> _EXERCISE_
Extract every line of the entries that contains the string "name". Matching is case-sensitive.
─── DATASET RECORDS
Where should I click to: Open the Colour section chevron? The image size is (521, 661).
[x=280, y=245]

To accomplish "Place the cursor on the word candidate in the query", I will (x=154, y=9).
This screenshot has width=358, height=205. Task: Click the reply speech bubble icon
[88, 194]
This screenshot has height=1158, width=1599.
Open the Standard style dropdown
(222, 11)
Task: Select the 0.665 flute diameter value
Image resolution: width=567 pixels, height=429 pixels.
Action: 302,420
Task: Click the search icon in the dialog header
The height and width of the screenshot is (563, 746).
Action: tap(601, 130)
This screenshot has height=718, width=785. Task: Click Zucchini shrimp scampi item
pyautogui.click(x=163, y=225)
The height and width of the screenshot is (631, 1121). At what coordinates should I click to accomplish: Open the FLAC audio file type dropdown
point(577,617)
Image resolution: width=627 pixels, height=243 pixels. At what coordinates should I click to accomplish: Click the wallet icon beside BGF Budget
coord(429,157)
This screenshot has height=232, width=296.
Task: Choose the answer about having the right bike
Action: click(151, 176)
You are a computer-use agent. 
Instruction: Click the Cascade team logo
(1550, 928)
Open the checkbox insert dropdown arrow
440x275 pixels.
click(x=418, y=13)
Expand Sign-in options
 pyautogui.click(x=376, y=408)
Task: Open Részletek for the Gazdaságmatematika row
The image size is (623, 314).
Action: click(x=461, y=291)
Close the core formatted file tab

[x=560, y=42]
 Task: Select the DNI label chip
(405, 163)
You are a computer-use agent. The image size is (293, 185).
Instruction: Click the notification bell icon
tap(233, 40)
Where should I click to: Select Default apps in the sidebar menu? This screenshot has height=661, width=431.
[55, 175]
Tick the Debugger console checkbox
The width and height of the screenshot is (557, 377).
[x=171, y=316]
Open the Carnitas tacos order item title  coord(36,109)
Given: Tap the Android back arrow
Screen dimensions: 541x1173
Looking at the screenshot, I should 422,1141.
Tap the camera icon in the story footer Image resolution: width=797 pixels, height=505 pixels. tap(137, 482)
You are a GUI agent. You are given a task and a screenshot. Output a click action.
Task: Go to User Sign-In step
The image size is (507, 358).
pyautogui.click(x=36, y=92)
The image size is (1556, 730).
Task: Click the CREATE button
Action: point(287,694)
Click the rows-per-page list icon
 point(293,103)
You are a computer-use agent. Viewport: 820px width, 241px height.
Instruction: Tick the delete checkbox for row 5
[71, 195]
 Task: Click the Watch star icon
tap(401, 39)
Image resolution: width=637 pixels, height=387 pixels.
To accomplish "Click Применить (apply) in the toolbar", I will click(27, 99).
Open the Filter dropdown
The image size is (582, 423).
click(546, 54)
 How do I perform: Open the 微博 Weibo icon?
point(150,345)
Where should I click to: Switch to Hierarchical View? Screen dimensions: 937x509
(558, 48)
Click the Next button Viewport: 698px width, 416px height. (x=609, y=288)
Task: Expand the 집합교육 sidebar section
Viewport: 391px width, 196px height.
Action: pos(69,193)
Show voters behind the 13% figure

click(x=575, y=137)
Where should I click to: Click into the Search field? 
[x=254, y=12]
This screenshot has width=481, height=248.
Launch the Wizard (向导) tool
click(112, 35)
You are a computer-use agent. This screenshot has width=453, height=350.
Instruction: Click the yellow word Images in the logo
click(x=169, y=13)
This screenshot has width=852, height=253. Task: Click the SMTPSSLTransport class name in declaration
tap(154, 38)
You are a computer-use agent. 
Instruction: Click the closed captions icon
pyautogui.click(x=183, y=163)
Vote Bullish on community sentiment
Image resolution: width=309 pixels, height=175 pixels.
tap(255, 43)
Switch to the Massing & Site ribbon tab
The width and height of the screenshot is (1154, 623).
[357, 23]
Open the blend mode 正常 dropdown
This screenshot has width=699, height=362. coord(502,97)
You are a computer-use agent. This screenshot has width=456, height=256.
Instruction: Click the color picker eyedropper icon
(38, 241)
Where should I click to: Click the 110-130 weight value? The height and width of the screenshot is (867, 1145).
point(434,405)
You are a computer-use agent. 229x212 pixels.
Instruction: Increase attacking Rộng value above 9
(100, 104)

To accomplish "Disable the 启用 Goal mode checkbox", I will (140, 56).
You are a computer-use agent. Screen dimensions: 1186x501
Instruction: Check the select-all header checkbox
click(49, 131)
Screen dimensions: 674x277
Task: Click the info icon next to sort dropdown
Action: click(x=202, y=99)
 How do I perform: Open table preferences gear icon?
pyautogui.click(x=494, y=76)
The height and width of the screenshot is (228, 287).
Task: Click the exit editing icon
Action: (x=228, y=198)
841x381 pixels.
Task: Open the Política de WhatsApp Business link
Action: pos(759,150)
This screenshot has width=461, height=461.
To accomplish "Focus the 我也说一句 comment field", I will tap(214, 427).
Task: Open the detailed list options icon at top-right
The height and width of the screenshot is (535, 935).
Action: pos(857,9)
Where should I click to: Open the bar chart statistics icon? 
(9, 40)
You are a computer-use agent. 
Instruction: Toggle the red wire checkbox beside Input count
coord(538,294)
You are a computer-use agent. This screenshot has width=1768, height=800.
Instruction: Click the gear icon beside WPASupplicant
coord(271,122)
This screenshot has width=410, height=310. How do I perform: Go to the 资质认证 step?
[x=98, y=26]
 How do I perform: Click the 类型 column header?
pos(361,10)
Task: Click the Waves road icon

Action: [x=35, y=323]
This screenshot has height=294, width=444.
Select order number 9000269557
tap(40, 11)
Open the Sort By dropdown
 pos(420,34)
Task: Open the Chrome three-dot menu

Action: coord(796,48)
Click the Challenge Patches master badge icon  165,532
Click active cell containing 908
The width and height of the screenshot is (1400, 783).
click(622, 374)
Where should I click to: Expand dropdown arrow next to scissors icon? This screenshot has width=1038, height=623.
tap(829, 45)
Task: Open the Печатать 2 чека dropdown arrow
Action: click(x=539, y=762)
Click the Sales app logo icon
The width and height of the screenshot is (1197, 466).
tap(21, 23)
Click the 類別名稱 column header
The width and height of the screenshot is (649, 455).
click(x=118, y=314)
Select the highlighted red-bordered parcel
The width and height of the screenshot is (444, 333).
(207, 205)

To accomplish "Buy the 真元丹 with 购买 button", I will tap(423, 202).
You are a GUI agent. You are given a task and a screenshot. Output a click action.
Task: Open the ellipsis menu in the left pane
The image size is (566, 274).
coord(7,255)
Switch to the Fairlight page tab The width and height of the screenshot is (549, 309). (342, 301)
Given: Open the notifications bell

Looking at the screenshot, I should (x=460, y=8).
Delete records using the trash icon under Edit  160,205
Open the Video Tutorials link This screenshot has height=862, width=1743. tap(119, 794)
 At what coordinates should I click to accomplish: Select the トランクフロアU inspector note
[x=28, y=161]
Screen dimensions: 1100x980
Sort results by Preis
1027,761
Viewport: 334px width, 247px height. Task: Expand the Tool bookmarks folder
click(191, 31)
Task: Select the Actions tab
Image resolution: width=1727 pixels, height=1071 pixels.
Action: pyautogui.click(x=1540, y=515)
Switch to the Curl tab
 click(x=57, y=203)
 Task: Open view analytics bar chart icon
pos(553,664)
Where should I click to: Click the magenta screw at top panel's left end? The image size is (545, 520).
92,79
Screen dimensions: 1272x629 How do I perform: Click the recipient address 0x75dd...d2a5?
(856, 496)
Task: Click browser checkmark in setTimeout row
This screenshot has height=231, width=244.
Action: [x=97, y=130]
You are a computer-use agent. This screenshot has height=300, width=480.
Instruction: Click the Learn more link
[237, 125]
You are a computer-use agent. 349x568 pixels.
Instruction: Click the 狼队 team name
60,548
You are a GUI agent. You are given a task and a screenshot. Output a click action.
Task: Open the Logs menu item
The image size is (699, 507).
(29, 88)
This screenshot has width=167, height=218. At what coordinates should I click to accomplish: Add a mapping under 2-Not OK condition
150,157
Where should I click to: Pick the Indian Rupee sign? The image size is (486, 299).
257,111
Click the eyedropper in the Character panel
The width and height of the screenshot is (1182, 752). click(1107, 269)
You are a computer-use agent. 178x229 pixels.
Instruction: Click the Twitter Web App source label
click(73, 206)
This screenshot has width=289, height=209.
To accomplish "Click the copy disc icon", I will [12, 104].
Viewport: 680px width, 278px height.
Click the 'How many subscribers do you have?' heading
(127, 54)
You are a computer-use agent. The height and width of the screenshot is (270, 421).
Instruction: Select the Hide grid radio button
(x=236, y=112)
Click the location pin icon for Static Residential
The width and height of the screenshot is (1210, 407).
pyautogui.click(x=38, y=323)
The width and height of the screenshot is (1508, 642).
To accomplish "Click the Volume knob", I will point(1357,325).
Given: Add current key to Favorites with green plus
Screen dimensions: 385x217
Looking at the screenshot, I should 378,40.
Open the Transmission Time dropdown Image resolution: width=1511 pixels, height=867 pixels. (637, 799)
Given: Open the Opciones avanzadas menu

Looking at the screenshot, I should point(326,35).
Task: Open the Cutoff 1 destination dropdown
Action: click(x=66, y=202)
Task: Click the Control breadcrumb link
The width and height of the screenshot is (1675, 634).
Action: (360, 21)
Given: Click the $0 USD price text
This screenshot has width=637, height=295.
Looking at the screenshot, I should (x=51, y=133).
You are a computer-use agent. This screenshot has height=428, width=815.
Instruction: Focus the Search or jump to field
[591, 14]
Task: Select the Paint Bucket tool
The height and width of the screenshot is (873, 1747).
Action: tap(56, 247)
──────
> _FINAL RESULT_
This screenshot has width=852, height=253. Task: Click the SMTPSSLTransport class name in declaration
Instruction: Click the 狼队 team name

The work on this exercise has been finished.